Highlighting Experiment

This sample demonstrates usage of

the SimpleFragmentShaderExperiment interface by replicating the highlighting experiment within Intel^®GPA.

Pipeline Experiment

This sample demonstrates usage of the PipelineExperiment interface by replicating the wireframe experiment within Intel^®GPA.

Texture Replacement Experiments

The sample demonstrates usage of the TwoByTwoTextureReplacementExperiment interface by replicating the wireframe experiment within Intel^®GPA. It also demonstrates how to use the ResourceExperiment to replace a texture with an arbitrary buffer.

Clamp to Mip Experiments

This sample demonstrates usage of the ClampToMipExperiment interface by replicating the clamp to mip experiment within Intel® GPA.

Shader Experiment

This sample demonstrates usage of the PipelineExperiment interface to perform shader replacement for a given call.
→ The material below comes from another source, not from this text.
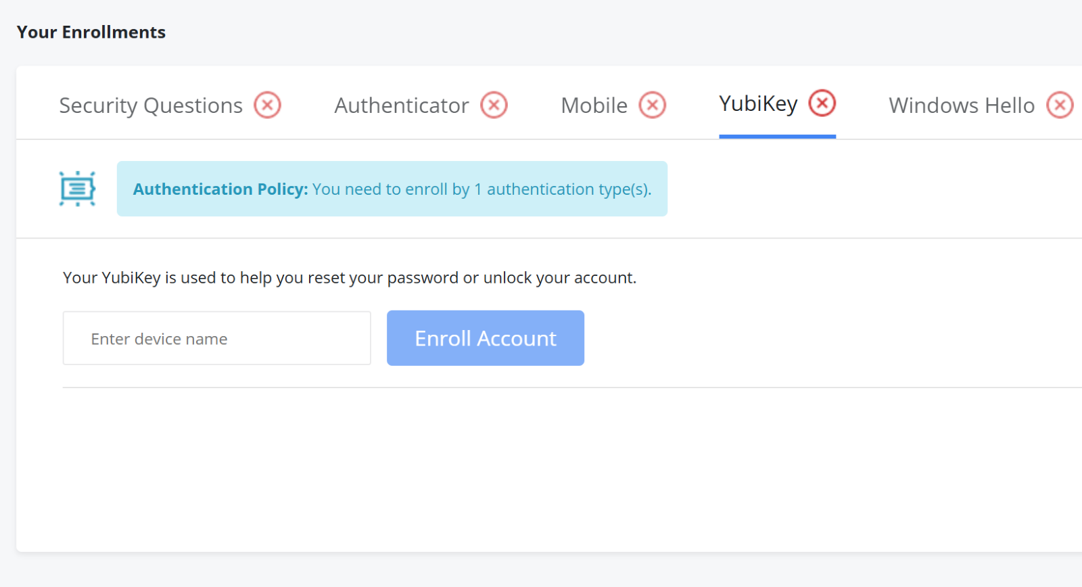Click the blue underline beneath the YubiKey tab
This screenshot has height=587, width=1082.
point(777,137)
The shader source code is replaced with custom source provided by the user (custom shaders included for convienece)

Prefab Experimentor

This sample demonstrates usage of the OneByOneScissorRectExperiment interface by replicating the scissor rect experiment within Intel GPA. This will apply a custom scissor rect for all viewports in a given draw call.

Stream Filter

The sample shows how to filter a stream by different queues (execution contexts). This sample uses MultiQueueFilter class to filter the stream data. It also demonstrates how to obtain a reference to a filtered event call and play to it.